Of the stories by men beginning their career as writers that come in to us unsolicited, a large percentage are either stories of newspaper life or stories of crime. We know whereof we speak, because we actually go through carefully all the manuscripts that come to us. The newspaper stories are explained by the fact that a great many writers serve their apprenticeship as newspaper men, and write about the things they are best acquainted with. The crime stories are written because a criminal enterprise of some sort seems the most obvious means by which thrill, incident, and danger may be woven into the fabric of ordinary civilized life of to-day. As we say, we like to have as few rules, especially of a negative sort, as possible. We are strongly tempted, however, to make it a rule that no story in which the hero, being a reporter about to be fired, redeems himself by getting a “scoop,” will ever appear in our magazine. So many stories with this plot have been printed, and so many, many more have been written! But perhaps that story will come along again, in new guise, and it will seem so clever, so exciting, so amusing that we will take it. Similarly we have read so many sordid unpleasant stories of crime and criminals, so many foolish stories of sentimental burglars, so many unethical stories of greedy crooks who prosper largely that we are tempted sometimes to shut out the criminal classes altogether. Then along will come a story like one which appears in the next issue of the magazine which we simply must have, and which proves to us yet once more that there are glittering exceptions to all the rules.

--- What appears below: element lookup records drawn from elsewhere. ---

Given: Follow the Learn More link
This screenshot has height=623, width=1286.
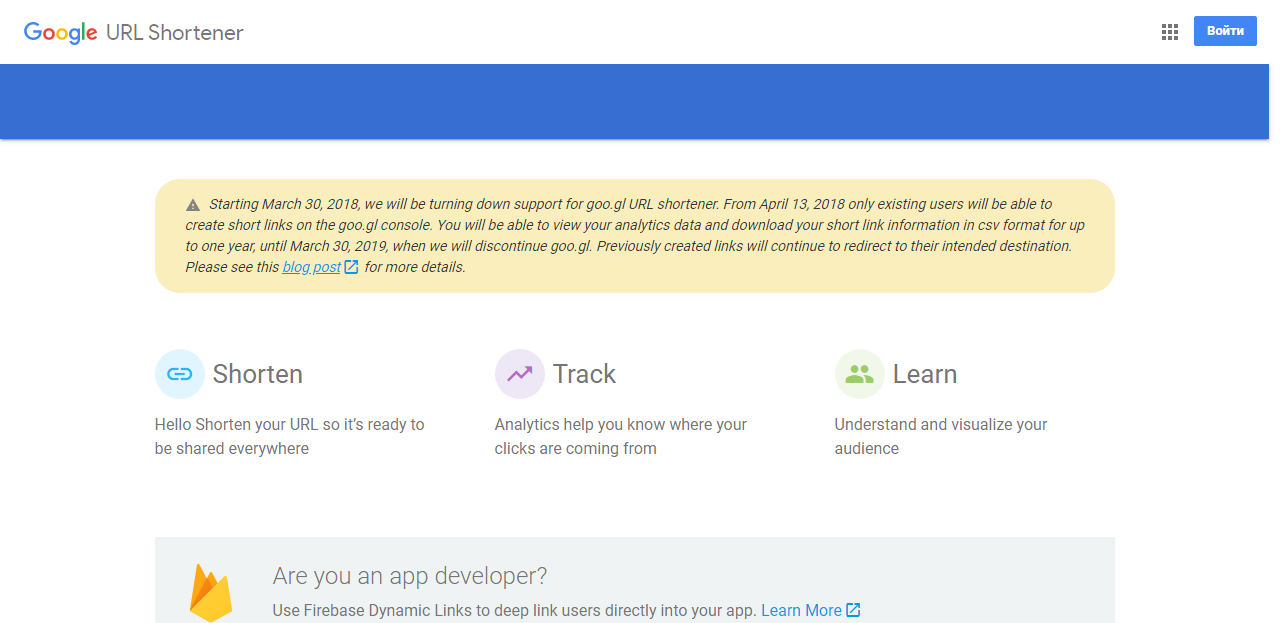Looking at the screenshot, I should coord(801,610).
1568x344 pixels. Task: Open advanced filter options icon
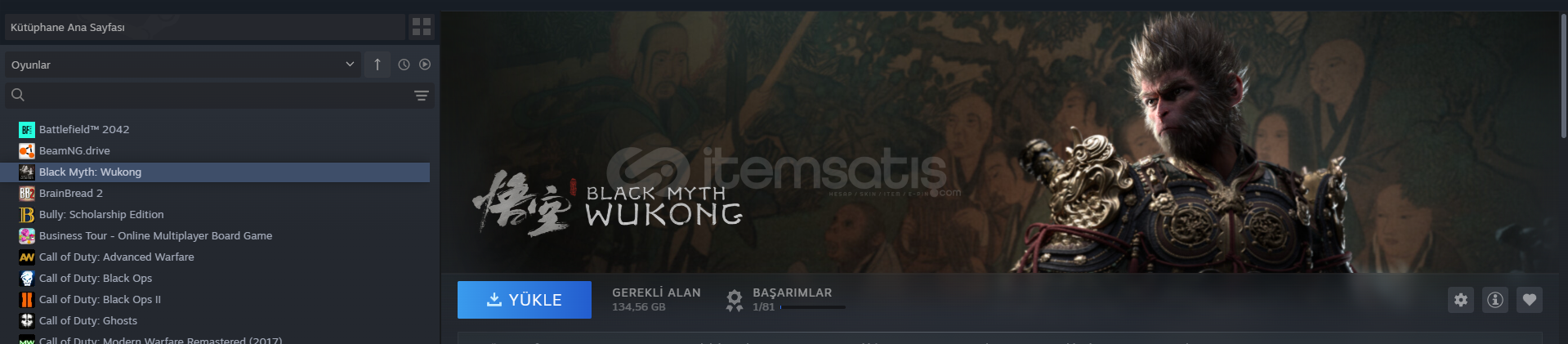[x=422, y=96]
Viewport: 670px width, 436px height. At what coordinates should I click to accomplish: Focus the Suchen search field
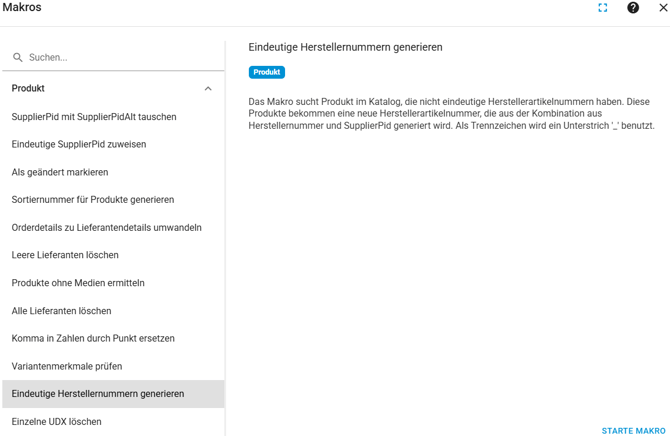pyautogui.click(x=120, y=58)

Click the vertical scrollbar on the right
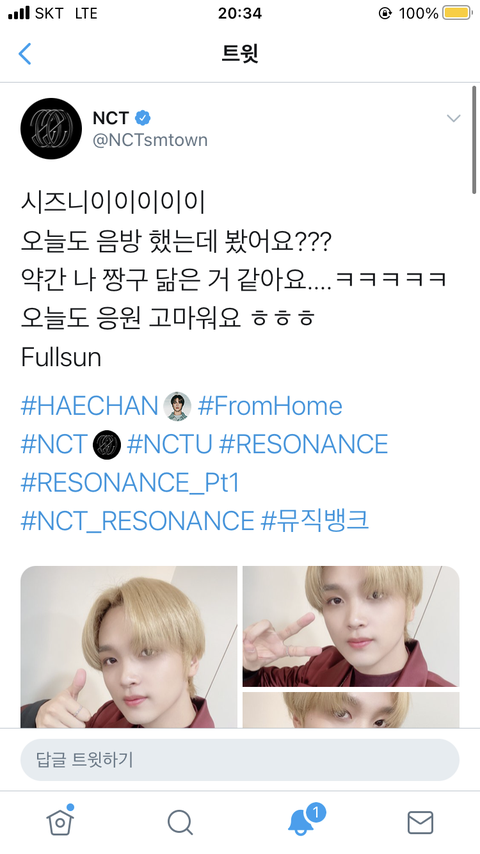[474, 139]
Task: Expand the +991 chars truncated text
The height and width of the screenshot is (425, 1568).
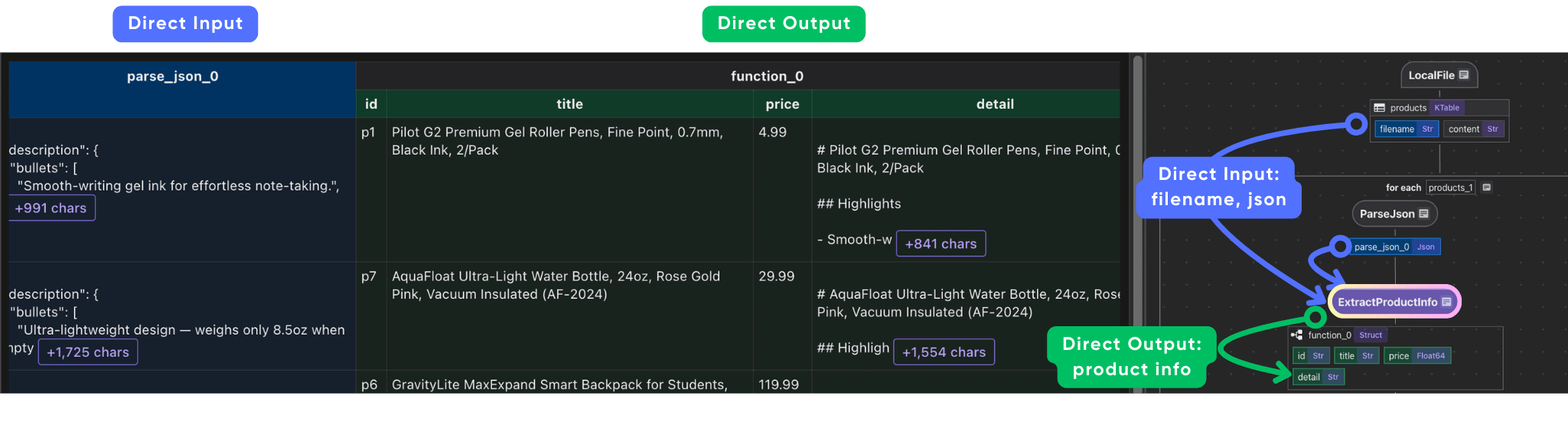Action: pos(51,208)
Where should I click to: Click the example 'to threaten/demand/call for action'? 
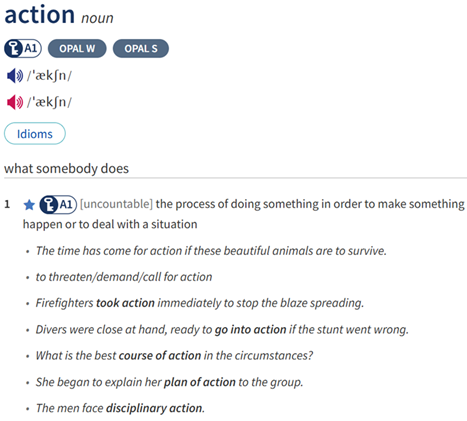(x=124, y=277)
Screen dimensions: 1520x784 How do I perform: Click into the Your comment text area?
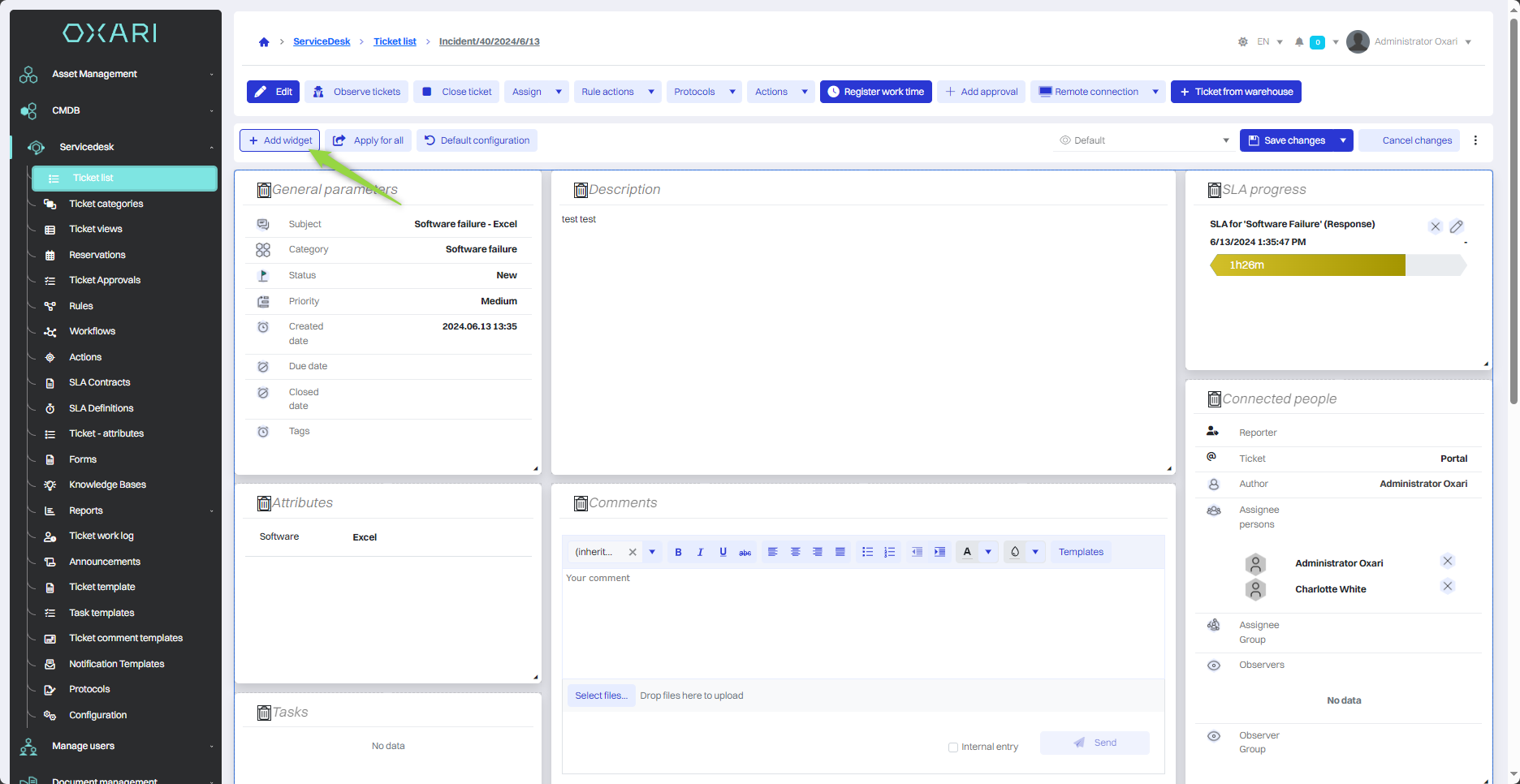point(862,621)
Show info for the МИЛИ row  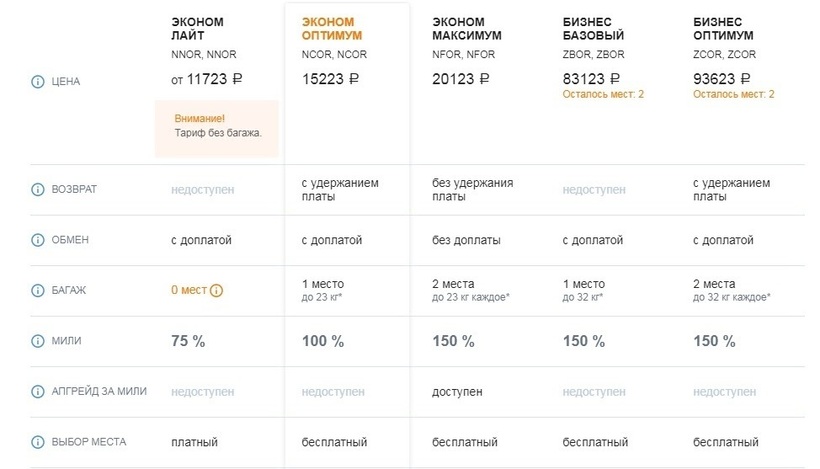(39, 341)
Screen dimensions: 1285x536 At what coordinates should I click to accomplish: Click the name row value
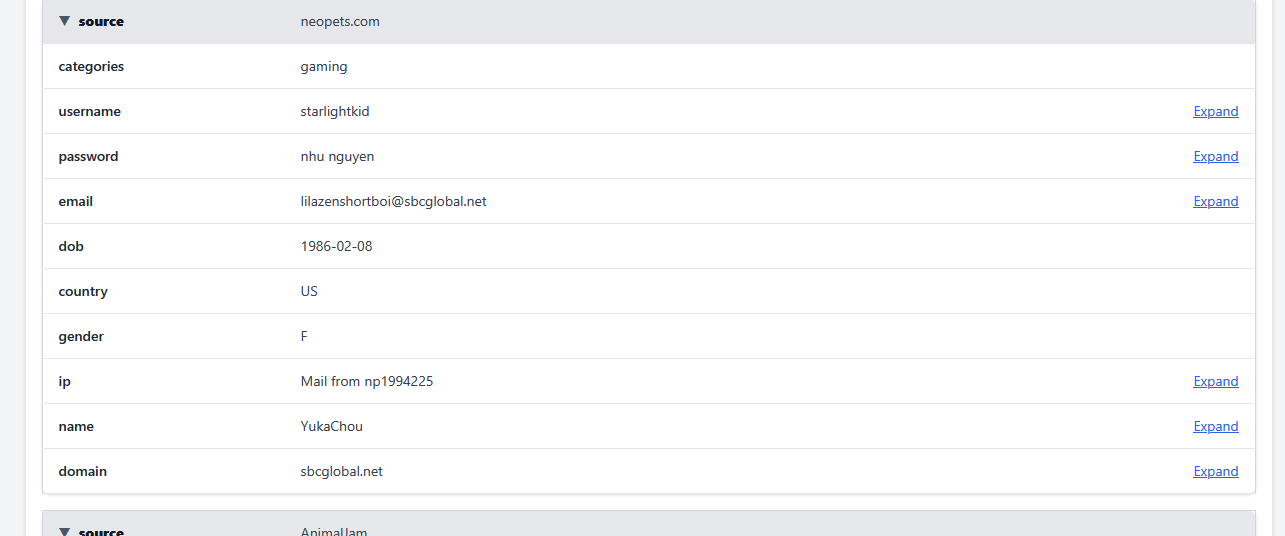click(x=331, y=426)

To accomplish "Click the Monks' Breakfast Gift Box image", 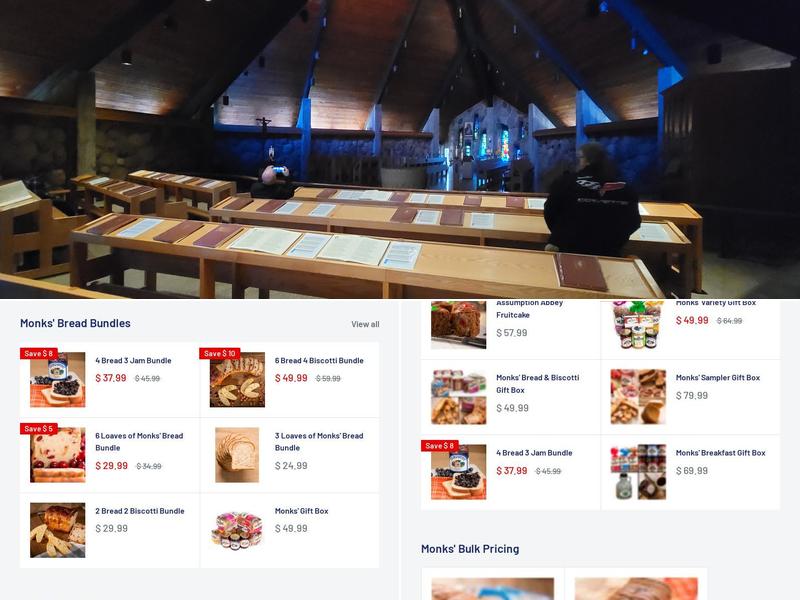I will [638, 472].
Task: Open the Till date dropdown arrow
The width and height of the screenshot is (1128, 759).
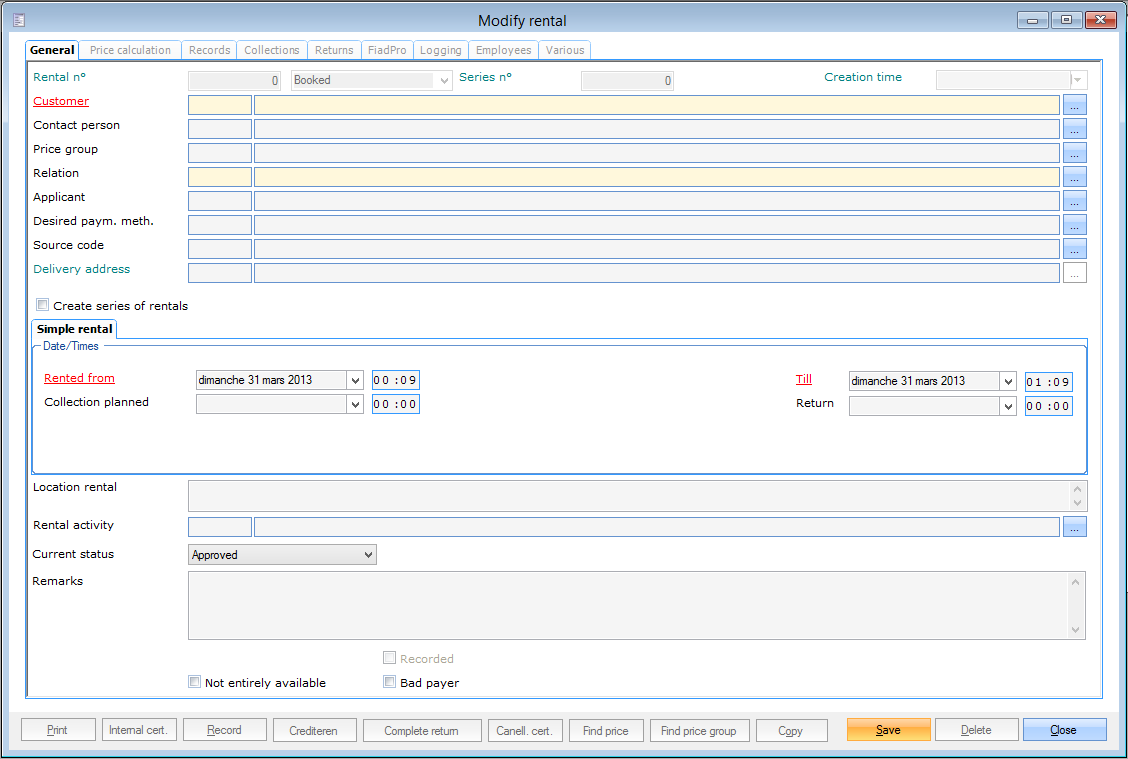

This particular story has an odd title. It is called “The Getting Even of ‘Parson’ Guyles.” It was written by William Hope Hodgson, a writer new to the pages of THE POPULAR. In the first place, it is a really brilliant piece of characterization. The “Parson” is a mechanical genius, of religious tendencies, who tries with all his might to keep straight, but is tempted and falls. The more ordinary crooks who assist him in his enterprise are excellent foils. The very strength of character drives the Parson to try so hard to live down his past makes him a creature of dynamic force, mastering and compelling the other two by sheer dominance of idea and personality. The enterprise is the breaking into the carefully guarded strong room of a great bank. The speedy action, the vivid scenes that stamp themselves on the imagination of the reader, the tense excitement, the overpowering anxiety that holds the reader while offices of the law on one side and breakers of the law on the other fight against time make this rather long short story something to be remembered for a long time.


Although I think that this is a bit much in terms of hyperbole, it’s always interesting to see what contemporary sources have to say about Hodgson’s fiction. Especially when they heap so much praise on Hodgson’s ‘characterizations’ which is something many critics have considered to be one of WHH’s greatest weaknesses.

Thanks again to Douglas Ellis for supplying this excellent item!


1 Comment

Filed under William Hope Hodgson

One response to “Now with more Pulp!

  1. Sam,

    I saw this little gem in the Lovecraft eZine website. Written by author Scott Niclolay, it is in a list of his Five Favorite Weird Tales. This was first in his list. The text follows:

    ““A Tropical Horror”, by William Hope Hodgson.

    Hodgson was the unsurpassed master of sustained and extended dread, and unlike most writers of Weird/Cosmic Horror, he could sustain that dread even over the course of a novel…even over a long, long novel. Many of his short stories are defining classics of the form as well. Though “A Tropical Horror” is not nearly as celebrated as “The Voice in the Night” or “The Whistling Room,” it is a special favorite of mine for its simple, elegant construction. This is the epitome of the Fortean Weird that I love: strange monster boards ship, eats most everyone, leaves. No real plot, just dread, blood, realistic nautical action, a monster worthy of the true monster junkie, and one of the most effectively horrific puns ever deployed in genre fiction.”